2. Consensus estimate:
Calculate the maximum revenue in the entire population; apply a certain random rounding process that guarantees that the calculation is truthful with-high-probability. Let R be the estimated revenue; run R-profit-extractor in the entire population.
This mechanism guarantees a profit of at least 1/3.39 the maximum profit, in a digital goods auction.

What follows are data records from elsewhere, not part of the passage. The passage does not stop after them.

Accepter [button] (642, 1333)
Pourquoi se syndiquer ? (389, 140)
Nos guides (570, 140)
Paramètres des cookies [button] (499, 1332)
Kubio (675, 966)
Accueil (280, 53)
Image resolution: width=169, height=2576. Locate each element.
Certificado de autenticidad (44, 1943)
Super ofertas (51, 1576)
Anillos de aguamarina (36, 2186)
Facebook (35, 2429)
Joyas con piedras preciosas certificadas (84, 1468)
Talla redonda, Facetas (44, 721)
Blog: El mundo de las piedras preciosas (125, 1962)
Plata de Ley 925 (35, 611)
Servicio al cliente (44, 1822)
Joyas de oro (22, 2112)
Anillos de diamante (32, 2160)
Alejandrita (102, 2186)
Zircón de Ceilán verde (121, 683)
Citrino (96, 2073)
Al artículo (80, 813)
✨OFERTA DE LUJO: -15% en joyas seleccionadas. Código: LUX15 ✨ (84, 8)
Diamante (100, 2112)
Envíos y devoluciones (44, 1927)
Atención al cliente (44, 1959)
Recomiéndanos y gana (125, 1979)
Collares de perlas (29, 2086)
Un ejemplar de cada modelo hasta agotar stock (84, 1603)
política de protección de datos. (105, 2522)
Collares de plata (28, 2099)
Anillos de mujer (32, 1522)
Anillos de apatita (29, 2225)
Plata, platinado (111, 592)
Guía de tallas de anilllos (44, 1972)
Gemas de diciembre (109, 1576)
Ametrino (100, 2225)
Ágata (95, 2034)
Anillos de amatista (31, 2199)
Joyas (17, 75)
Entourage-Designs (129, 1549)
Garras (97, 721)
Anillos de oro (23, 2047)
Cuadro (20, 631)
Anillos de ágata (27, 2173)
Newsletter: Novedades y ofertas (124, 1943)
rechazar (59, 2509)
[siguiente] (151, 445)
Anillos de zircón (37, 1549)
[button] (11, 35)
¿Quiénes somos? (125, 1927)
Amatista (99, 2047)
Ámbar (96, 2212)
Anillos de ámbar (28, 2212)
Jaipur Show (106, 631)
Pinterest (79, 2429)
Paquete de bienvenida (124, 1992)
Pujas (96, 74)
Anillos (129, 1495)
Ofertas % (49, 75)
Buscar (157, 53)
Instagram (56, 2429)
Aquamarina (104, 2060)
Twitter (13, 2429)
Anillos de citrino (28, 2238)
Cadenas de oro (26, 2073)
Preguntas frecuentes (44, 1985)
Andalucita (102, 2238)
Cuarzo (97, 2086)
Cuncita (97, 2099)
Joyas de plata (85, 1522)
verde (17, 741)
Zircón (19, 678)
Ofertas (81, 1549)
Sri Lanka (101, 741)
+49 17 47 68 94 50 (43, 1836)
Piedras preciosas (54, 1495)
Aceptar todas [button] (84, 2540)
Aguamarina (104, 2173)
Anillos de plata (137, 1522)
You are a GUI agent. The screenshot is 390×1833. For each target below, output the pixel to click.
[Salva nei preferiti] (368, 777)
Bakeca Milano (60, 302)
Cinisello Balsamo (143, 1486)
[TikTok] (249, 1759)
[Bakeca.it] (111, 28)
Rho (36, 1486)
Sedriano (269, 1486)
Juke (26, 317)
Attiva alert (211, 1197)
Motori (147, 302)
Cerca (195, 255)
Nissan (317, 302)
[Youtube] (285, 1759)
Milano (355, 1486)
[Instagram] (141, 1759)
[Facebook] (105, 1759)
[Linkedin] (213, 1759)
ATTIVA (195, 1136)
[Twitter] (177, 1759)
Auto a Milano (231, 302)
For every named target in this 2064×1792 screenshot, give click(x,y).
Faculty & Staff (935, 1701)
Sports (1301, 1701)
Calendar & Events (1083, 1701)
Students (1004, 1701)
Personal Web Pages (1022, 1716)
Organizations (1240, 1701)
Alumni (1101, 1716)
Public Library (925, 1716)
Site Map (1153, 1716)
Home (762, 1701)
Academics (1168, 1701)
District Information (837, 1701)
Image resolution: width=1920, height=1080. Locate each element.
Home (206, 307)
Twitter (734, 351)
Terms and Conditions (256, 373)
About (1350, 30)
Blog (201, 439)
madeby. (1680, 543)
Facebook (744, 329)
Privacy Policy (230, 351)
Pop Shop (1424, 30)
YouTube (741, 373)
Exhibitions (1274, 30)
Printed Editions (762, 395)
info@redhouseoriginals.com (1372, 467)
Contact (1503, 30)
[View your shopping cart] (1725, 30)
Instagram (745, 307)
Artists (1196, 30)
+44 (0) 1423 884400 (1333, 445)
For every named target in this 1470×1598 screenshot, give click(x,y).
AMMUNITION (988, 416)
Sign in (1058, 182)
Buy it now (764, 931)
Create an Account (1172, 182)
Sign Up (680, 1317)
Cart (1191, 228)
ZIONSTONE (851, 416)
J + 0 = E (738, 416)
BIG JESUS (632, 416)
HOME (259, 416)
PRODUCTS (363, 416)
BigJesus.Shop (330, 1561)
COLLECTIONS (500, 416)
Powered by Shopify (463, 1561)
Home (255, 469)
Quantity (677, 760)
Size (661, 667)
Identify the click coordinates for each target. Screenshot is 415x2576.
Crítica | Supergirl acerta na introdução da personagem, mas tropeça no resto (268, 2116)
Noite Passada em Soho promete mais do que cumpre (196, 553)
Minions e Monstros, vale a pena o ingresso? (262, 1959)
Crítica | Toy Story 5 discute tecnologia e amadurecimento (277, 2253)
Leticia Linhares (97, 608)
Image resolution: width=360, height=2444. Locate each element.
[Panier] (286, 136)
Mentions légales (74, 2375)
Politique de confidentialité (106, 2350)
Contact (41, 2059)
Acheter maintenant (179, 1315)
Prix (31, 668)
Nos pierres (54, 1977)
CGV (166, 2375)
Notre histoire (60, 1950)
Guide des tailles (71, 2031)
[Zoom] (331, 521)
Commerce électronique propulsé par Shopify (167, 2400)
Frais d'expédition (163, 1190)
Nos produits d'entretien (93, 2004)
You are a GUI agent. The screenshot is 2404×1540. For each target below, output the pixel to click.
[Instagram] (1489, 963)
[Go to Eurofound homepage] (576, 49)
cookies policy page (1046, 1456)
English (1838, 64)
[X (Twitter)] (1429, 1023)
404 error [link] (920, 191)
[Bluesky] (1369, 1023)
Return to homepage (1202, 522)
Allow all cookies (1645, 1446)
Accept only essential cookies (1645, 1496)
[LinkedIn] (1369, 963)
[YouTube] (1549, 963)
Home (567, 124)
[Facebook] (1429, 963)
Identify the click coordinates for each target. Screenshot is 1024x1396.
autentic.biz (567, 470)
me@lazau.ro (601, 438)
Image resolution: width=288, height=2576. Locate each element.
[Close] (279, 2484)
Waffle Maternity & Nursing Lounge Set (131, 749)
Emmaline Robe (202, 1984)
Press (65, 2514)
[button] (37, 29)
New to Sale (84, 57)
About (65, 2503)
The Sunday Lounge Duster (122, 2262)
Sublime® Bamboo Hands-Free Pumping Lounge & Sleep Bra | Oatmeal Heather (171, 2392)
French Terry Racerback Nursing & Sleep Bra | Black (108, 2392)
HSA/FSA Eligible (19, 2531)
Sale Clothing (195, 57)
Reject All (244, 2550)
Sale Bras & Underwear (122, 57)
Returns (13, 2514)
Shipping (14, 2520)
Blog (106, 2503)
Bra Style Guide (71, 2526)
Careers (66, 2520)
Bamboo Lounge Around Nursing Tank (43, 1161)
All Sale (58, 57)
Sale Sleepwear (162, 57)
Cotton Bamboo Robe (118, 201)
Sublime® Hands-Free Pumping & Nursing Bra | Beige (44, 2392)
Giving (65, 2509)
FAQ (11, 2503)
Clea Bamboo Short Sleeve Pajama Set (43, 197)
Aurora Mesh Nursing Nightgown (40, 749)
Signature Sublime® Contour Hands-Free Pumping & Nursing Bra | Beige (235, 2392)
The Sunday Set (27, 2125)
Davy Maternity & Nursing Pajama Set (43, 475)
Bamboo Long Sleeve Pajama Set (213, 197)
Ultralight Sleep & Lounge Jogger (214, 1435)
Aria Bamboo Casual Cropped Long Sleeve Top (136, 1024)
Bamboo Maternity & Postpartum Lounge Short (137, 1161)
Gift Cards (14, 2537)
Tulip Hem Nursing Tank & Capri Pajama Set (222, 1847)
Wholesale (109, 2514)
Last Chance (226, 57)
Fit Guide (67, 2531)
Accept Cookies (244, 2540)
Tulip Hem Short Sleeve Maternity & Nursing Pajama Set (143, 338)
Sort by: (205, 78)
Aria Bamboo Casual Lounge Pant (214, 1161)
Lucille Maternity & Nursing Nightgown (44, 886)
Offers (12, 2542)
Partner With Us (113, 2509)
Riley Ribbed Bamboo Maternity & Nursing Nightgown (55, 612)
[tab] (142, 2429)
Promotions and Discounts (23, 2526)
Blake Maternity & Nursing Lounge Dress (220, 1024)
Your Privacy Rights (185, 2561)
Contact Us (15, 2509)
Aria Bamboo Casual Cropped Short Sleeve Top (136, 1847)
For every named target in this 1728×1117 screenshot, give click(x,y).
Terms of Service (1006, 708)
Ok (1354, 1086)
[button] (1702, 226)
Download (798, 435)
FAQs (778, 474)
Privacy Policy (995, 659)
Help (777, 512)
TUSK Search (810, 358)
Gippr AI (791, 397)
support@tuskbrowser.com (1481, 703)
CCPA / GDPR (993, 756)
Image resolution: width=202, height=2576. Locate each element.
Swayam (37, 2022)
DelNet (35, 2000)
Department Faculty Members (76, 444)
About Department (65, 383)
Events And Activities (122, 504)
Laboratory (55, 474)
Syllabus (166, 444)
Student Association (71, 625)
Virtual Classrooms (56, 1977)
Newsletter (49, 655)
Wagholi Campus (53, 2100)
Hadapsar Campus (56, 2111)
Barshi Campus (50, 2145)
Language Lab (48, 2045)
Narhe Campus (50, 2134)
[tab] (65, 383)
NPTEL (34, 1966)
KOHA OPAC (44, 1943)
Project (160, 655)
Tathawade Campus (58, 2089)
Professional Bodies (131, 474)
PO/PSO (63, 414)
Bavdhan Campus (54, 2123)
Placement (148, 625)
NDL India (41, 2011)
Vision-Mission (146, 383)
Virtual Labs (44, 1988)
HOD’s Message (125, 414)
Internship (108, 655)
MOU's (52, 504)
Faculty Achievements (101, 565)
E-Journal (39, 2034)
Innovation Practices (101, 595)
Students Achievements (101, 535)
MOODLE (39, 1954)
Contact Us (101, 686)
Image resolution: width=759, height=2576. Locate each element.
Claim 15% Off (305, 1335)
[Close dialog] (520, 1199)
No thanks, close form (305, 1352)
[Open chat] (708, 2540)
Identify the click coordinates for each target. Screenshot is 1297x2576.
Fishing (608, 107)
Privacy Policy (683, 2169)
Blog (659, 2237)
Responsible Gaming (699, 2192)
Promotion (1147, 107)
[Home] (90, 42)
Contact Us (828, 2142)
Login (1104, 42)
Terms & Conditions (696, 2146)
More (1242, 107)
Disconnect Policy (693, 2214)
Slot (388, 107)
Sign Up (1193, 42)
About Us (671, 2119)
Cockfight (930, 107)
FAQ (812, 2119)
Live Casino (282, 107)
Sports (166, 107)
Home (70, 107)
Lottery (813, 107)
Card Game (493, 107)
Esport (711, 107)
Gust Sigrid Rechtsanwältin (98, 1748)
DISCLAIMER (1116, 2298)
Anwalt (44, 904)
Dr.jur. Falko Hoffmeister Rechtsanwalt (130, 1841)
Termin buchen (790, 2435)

== Profit extraction in a double auction ==
The profit-extraction idea can be generalized to arbitrary single-parameter utility agents. In particular, it can be used in a double auction where several sellers sell a single unit of some item (with different costs) and several buyers want at most a single unit of that item (with different valuations). The following mechanism is an approximate profit extractor:
- Order the buyers by descending price and the sellers by ascending price.
- Find the largest $k$ such that $k\cdot(b_k-s_k)\geq R$.
- The $k-1$ high-value buyers buy an item at price $b_k$. The $k-1$ low-cost sellers sell an item at price $s_k$.
The mechanism is truthful - this can be proved using a monotonicity argument similar to the digital-goods auction. The auctioneer's revenue is $(k-1)\cdot (b_k-s_k) \geq {k-1\over k}R$, which approaches the required revenue when it is sufficiently large.

Combining this profit-extractor with a consensus-estimator gives a truthful double-auction mechanism which guarantees a profit of at least 1/3.75 of the maximum profit.

== History ==
The profit extractor mechanism is a special case of a cost sharing mechanism. It was adapted from the cost-sharing literature to the auction setting.